⟨

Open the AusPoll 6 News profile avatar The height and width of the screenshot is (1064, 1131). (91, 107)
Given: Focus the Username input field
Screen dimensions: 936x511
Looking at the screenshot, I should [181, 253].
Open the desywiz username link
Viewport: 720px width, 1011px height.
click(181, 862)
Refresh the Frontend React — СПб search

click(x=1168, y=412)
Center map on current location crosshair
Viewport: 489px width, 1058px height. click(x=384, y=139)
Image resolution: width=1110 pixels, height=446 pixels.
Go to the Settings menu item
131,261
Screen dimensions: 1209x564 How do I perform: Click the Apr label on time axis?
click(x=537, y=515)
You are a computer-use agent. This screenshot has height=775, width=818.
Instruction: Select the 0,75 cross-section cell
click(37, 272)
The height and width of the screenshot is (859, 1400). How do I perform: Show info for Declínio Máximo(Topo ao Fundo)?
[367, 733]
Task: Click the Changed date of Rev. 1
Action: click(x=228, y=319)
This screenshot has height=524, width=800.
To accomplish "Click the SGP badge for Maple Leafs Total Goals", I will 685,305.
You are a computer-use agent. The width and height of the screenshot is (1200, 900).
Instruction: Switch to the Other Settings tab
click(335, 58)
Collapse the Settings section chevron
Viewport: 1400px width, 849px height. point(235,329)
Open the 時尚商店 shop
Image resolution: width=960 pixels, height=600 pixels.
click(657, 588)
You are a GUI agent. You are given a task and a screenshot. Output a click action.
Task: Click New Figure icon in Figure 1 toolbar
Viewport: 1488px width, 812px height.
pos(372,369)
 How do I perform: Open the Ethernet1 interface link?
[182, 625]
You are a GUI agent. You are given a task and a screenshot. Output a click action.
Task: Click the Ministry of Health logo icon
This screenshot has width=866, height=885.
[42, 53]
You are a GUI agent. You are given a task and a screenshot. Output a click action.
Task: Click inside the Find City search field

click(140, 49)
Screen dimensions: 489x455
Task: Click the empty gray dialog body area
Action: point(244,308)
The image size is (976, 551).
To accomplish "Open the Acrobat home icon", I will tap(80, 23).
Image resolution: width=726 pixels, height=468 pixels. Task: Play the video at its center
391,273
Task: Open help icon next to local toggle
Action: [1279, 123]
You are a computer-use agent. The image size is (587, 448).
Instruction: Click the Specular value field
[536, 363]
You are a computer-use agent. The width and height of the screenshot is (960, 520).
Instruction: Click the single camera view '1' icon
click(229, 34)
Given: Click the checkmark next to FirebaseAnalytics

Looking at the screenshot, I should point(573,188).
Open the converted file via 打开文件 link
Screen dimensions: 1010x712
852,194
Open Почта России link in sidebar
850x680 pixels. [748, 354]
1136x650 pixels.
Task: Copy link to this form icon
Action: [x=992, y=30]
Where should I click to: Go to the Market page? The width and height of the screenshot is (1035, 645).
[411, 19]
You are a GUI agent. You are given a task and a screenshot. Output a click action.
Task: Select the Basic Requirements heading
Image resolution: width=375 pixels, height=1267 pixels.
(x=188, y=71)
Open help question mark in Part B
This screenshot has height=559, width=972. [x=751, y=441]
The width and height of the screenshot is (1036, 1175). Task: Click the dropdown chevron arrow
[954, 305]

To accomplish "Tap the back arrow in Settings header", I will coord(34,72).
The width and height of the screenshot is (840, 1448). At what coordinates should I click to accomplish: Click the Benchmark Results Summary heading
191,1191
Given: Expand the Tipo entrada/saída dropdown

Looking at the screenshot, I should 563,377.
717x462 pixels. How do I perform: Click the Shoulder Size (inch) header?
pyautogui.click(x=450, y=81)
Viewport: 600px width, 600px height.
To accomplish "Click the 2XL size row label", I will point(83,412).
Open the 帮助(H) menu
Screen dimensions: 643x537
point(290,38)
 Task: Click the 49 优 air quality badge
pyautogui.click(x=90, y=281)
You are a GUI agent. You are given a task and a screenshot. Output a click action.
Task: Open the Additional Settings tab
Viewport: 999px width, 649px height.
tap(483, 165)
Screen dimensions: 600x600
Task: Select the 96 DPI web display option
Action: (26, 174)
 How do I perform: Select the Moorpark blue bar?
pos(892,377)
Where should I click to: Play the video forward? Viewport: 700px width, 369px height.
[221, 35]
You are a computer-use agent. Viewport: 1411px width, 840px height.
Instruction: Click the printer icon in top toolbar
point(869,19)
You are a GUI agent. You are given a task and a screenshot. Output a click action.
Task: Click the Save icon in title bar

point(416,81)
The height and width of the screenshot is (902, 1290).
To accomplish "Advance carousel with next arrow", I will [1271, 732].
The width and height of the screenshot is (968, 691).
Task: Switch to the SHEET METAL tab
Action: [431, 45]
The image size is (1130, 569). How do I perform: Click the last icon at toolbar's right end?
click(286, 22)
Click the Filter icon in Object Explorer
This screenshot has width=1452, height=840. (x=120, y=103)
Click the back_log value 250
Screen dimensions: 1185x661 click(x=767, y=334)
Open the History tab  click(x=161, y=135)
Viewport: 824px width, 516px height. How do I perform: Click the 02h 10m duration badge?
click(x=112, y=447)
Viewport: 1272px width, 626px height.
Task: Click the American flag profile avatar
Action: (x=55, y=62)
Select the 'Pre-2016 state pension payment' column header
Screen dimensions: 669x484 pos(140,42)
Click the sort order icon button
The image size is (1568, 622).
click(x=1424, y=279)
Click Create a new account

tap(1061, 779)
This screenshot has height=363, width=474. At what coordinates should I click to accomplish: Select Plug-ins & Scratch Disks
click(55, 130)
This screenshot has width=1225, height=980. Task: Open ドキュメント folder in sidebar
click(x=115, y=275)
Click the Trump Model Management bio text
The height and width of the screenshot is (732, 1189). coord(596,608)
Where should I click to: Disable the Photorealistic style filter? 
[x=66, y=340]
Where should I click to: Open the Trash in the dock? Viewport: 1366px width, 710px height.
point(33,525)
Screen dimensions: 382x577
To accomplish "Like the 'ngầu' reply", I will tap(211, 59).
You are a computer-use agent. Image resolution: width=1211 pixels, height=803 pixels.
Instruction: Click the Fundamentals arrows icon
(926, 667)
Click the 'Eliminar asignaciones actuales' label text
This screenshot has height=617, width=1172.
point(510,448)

⟩

_Required work_.
Print all entries again, exactly.

_Response to the task_.
Open the AusPoll 6 News profile avatar The height and width of the screenshot is (1064, 1131). (91, 107)
Given: Focus the Username input field
Screen dimensions: 936x511
Looking at the screenshot, I should [181, 253].
Open the desywiz username link
Viewport: 720px width, 1011px height.
click(181, 862)
Refresh the Frontend React — СПб search

click(x=1168, y=412)
Center map on current location crosshair
Viewport: 489px width, 1058px height. click(x=384, y=139)
Image resolution: width=1110 pixels, height=446 pixels.
Go to the Settings menu item
131,261
Screen dimensions: 1209x564 How do I perform: Click the Apr label on time axis?
click(x=537, y=515)
You are a computer-use agent. This screenshot has height=775, width=818.
Instruction: Select the 0,75 cross-section cell
click(37, 272)
The height and width of the screenshot is (859, 1400). How do I perform: Show info for Declínio Máximo(Topo ao Fundo)?
[367, 733]
Task: Click the Changed date of Rev. 1
Action: click(x=228, y=319)
This screenshot has height=524, width=800.
To accomplish "Click the SGP badge for Maple Leafs Total Goals", I will 685,305.
You are a computer-use agent. The width and height of the screenshot is (1200, 900).
Instruction: Switch to the Other Settings tab
click(335, 58)
Collapse the Settings section chevron
Viewport: 1400px width, 849px height. point(235,329)
Open the 時尚商店 shop
Image resolution: width=960 pixels, height=600 pixels.
click(657, 588)
You are a GUI agent. You are given a task and a screenshot. Output a click action.
Task: Click New Figure icon in Figure 1 toolbar
Viewport: 1488px width, 812px height.
pos(372,369)
 How do I perform: Open the Ethernet1 interface link?
[182, 625]
You are a GUI agent. You are given a task and a screenshot. Output a click action.
Task: Click the Ministry of Health logo icon
This screenshot has width=866, height=885.
[42, 53]
You are a GUI agent. You are given a task and a screenshot. Output a click action.
Task: Click inside the Find City search field

click(140, 49)
Screen dimensions: 489x455
Task: Click the empty gray dialog body area
Action: point(244,308)
The image size is (976, 551).
To accomplish "Open the Acrobat home icon", I will tap(80, 23).
Image resolution: width=726 pixels, height=468 pixels. Task: Play the video at its center
391,273
Task: Open help icon next to local toggle
Action: [1279, 123]
You are a computer-use agent. The image size is (587, 448).
Instruction: Click the Specular value field
[536, 363]
You are a computer-use agent. The width and height of the screenshot is (960, 520).
Instruction: Click the single camera view '1' icon
click(229, 34)
Given: Click the checkmark next to FirebaseAnalytics

Looking at the screenshot, I should point(573,188).
Open the converted file via 打开文件 link
Screen dimensions: 1010x712
852,194
Open Почта России link in sidebar
850x680 pixels. [748, 354]
1136x650 pixels.
Task: Copy link to this form icon
Action: [x=992, y=30]
Where should I click to: Go to the Market page? The width and height of the screenshot is (1035, 645).
[411, 19]
You are a GUI agent. You are given a task and a screenshot. Output a click action.
Task: Select the Basic Requirements heading
Image resolution: width=375 pixels, height=1267 pixels.
(x=188, y=71)
Open help question mark in Part B
This screenshot has height=559, width=972. [x=751, y=441]
The width and height of the screenshot is (1036, 1175). Task: Click the dropdown chevron arrow
[954, 305]

To accomplish "Tap the back arrow in Settings header", I will coord(34,72).
The width and height of the screenshot is (840, 1448). At what coordinates should I click to accomplish: Click the Benchmark Results Summary heading
191,1191
Given: Expand the Tipo entrada/saída dropdown

Looking at the screenshot, I should 563,377.
717x462 pixels. How do I perform: Click the Shoulder Size (inch) header?
pyautogui.click(x=450, y=81)
Viewport: 600px width, 600px height.
To accomplish "Click the 2XL size row label", I will point(83,412).
Open the 帮助(H) menu
Screen dimensions: 643x537
point(290,38)
 Task: Click the 49 优 air quality badge
pyautogui.click(x=90, y=281)
You are a GUI agent. You are given a task and a screenshot. Output a click action.
Task: Open the Additional Settings tab
Viewport: 999px width, 649px height.
tap(483, 165)
Screen dimensions: 600x600
Task: Select the 96 DPI web display option
Action: (26, 174)
 How do I perform: Select the Moorpark blue bar?
pos(892,377)
Where should I click to: Play the video forward? Viewport: 700px width, 369px height.
[221, 35]
You are a computer-use agent. Viewport: 1411px width, 840px height.
Instruction: Click the printer icon in top toolbar
point(869,19)
You are a GUI agent. You are given a task and a screenshot. Output a click action.
Task: Click the Save icon in title bar

point(416,81)
The height and width of the screenshot is (902, 1290).
To accomplish "Advance carousel with next arrow", I will [1271, 732].
The width and height of the screenshot is (968, 691).
Task: Switch to the SHEET METAL tab
Action: [431, 45]
The image size is (1130, 569). How do I perform: Click the last icon at toolbar's right end?
click(286, 22)
Click the Filter icon in Object Explorer
This screenshot has width=1452, height=840. (x=120, y=103)
Click the back_log value 250
Screen dimensions: 1185x661 click(x=767, y=334)
Open the History tab  click(x=161, y=135)
Viewport: 824px width, 516px height. How do I perform: Click the 02h 10m duration badge?
click(x=112, y=447)
Viewport: 1272px width, 626px height.
Task: Click the American flag profile avatar
Action: (x=55, y=62)
Select the 'Pre-2016 state pension payment' column header
Screen dimensions: 669x484 pos(140,42)
Click the sort order icon button
The image size is (1568, 622).
click(x=1424, y=279)
Click Create a new account

tap(1061, 779)
This screenshot has height=363, width=474. At what coordinates should I click to accomplish: Select Plug-ins & Scratch Disks
click(55, 130)
This screenshot has width=1225, height=980. Task: Open ドキュメント folder in sidebar
click(x=115, y=275)
Click the Trump Model Management bio text
The height and width of the screenshot is (732, 1189). coord(596,608)
Where should I click to: Disable the Photorealistic style filter? 
[x=66, y=340]
Where should I click to: Open the Trash in the dock? Viewport: 1366px width, 710px height.
point(33,525)
Screen dimensions: 382x577
To accomplish "Like the 'ngầu' reply", I will tap(211, 59).
You are a computer-use agent. Image resolution: width=1211 pixels, height=803 pixels.
Instruction: Click the Fundamentals arrows icon
(926, 667)
Click the 'Eliminar asignaciones actuales' label text
This screenshot has height=617, width=1172.
point(510,448)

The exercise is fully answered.